Usually unsupervised approaches are used, as they don't require training data, so that they can summarize a given text without additional information. And their quality is good enough.


In [1]:
from nltk import FreqDist
from nltk.tokenize import word_tokenize, sent_tokenize
from nltk.stem.wordnet import WordNetLemmatizer
lemma = WordNetLemmatizer()
from nltk.corpus import stopwords
stop = stopwords.words('english')

from bs4 import BeautifulSoup
from urllib.request import urlopen

from gensim.models import Phrases
from gensim.models.phrases import Phraser

import os
from collections import Counter
import string
punctuations = list(string.punctuation)
#Add some more punctuation, as the list doesn't cover all cases.
punctuations.extend(['”', '–', '``', "''"])
stop = stop + punctuations


D:\Programs\Anaconda3\lib\site-packages\gensim\utils.py:855: UserWarning: detected Windows; aliasing chunkize to chunkize_serial
  warnings.warn("detected Windows; aliasing chunkize to chunkize_serial")
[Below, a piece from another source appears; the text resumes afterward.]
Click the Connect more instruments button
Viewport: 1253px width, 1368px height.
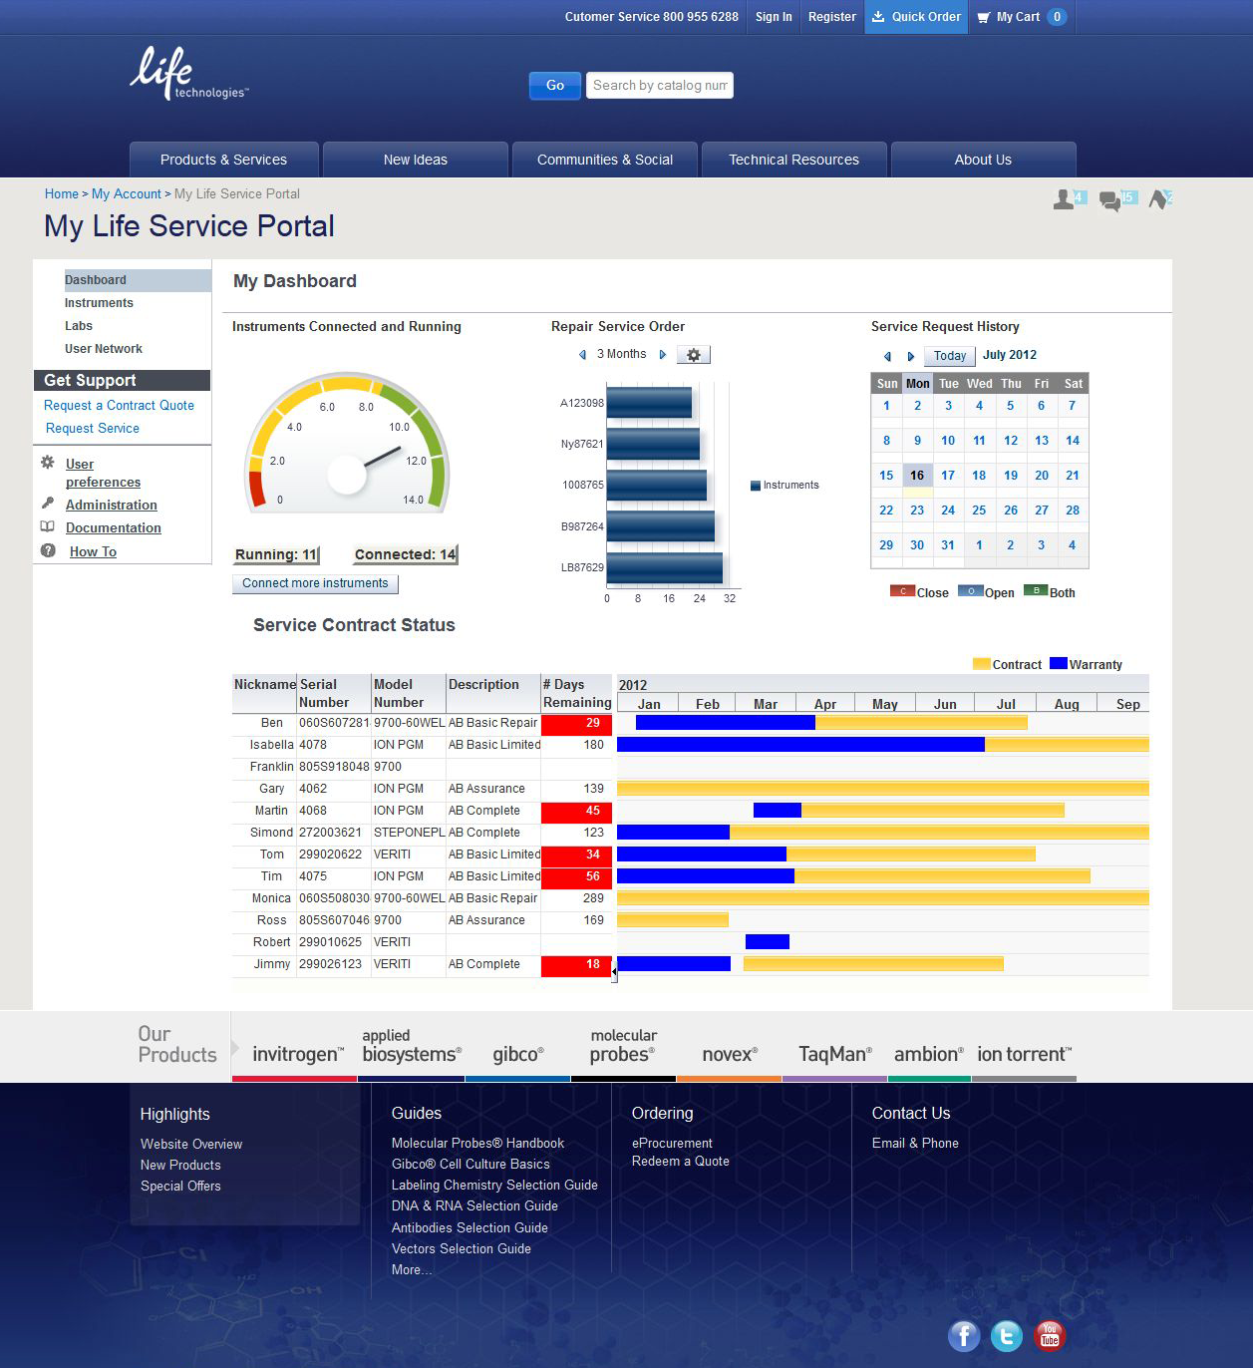click(315, 583)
The basic idea behind unsupervised summarization is the following:

  • split text into sentences;
  • tokenize sentences into separate words;
  • assign scores to sentences based on importance;
  • select several top sentences and display them in original order;

The main point, obviously, is assigning scores to sentences. Here are some of the ways to do this:

  • calculate similarity between each pair of sentences and select sentences which are most similar to most sentences;
  • calculate word frequences, select most frequent words and select sentences which have most of these words;

In this notebook I'll use the following news article:


In [2]:
url = urlopen('http://news.sky.com/story/snap-election-to-be-held-in-march-after-northern-ireland-government-collapses-10731488')
soup = BeautifulSoup(url.read().decode('utf8'), "lxml")
text = '\n\n'.join(map(lambda p: p.text, soup.find_all('p')))
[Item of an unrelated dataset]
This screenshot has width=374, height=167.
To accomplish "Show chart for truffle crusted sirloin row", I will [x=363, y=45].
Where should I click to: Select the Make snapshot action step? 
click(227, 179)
text = text[text.find('An early election'):]
title = soup.find('h1').text.strip()
print(title, '\n', '_' * 60, '\n', text)


Snap election to be held in March after Northern Ireland government collapses 
 ____________________________________________________________ 
 An early election will be held in Northern Ireland on 2 March after the collapse of its government, it has been announced.
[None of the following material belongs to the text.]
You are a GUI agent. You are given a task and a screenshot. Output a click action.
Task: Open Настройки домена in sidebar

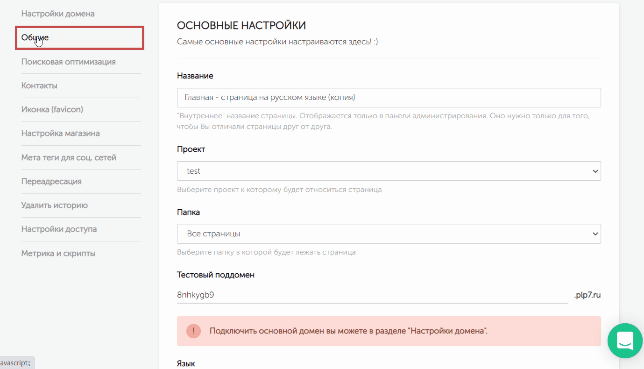[58, 14]
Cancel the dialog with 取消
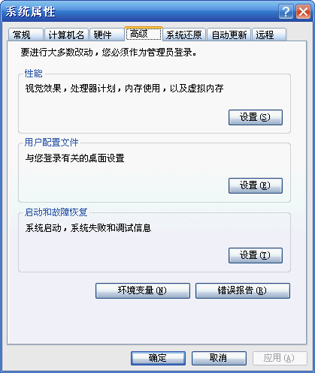Screen dimensions: 315x373 click(x=219, y=358)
Northern Ireland Secretary James Brokenshire said the devolved Northern Ireland Assembly will sit for the last time on 25 January, before it is dissolved the following day.

The break-up of the power-sharing government comes amid a dispute between Sinn Fein and the DUP over a botched renewable energy scheme that could have cost the taxpayer £500m.

The "cash for ash" scandal prompted the resignation of deputy first minister Martin McGuinness, who called for DUP first minister Arlene Foster to quit.

She refused, calling Mr McGuinness' actions "not principled" and "purely political".

On Monday afternoon, Sinn Fein announced it would not replace Mr McGuinness - triggering the snap election.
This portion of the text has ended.